La Calédonie majoritaire à la SLN ?

À l’occasion d’une rencontre avec les adhérents du Medef NC, André Dang à la tête de la société territoriale calédonienne de participation industrielle (STCPI) a confié que le Premier ministre avait réaffirmé l’engagement de l’État pour que la Nouvelle- Calédonie devienne l’actionnaire majoritaire de la SLN. Une petite bombe tempérée par Philippe Gomès qui a annoncé l’intention de la STCPI d’utiliser son prêt pour une avance de trésorerie.

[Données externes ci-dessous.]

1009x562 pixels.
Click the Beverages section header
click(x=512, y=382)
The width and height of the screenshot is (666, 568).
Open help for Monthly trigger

A ndré Dang est en pleine révolution. Le président du conseil d’administration de la STCPI ne mâche pas ses mots à l’encontre d’Eramet, la société mère de la SLN. Le sulfureux patron de la SMSP, à l’occasion d’un petit-déjeuner de présentation de sa société aux membres du Medef-NC mardi matin, a insisté sur le fait que le temps où Eramet dictait sa loi à la SLN était terminé. Pour l’homme de l’usine du Nord, c’est la gestion calamiteuse d’Eramet, entre autres la transformation des près 100 milliards de francs de trésorerie de la SLN en dividendes, qui a conduit le Nickel dans la situation critique où elle se trouve aujourd’hui.

L’annonce de Manuel Valls d’un prêt à la STCPI pouvant atteindre les 200 millions d’euros, a suscité de nombreuses questions sur lesquelles les actionnaires calédoniens se sont penchés, mercredi soir, lors d’un conseil d’administration. Deux options s’offraient à la STCPI : se servir de l’enveloppe pour effectuer une avance de trésorerie à la SLN ou l’employer à une recapitalisation. À l’issue de la réunion, c’est Philippe Gomès, en tant que président délégué de la STCPI, qui a pris la parole pour annoncer que la société territoriale était d’accord pour un prêt qui, a priori, servirait d’avance de trésorerie. Un oui, donc, qui comporte toutefois un « mais ». Car les Calédoniens veulent tout négocier. L’annonce de Manuel Valls, aussi généreuse soit-elle, manque de précisions, notamment sur la durée du prêt comme sur le taux.

Un prêt pour monter au capital

Si rien n’est encore définitivement acté, la STCPI semble privilégier l’avance de trésorerie au détriment de la recapitalisation. Une décision étonnante quand on connaît les positions de Philippe Gomès et d’André Dang sur le sujet, d’autant plus que la veille, le patron de la SMSP avait défendu la recapitalisation. L’avance de trésorerie étant selon lui un frein au cas où la SLN aurait à lever des fonds, notamment si la conjoncture défavorable devait perdurer. Ce qui est certain, c’est qu’il n’est pas question d’emprunter 200 millions d’euros ou 24 milliards de francs. Les représentants de la SCTPI entendent apporter leur contribution à hauteur de leur participation au capital (34 %) et pas davantage.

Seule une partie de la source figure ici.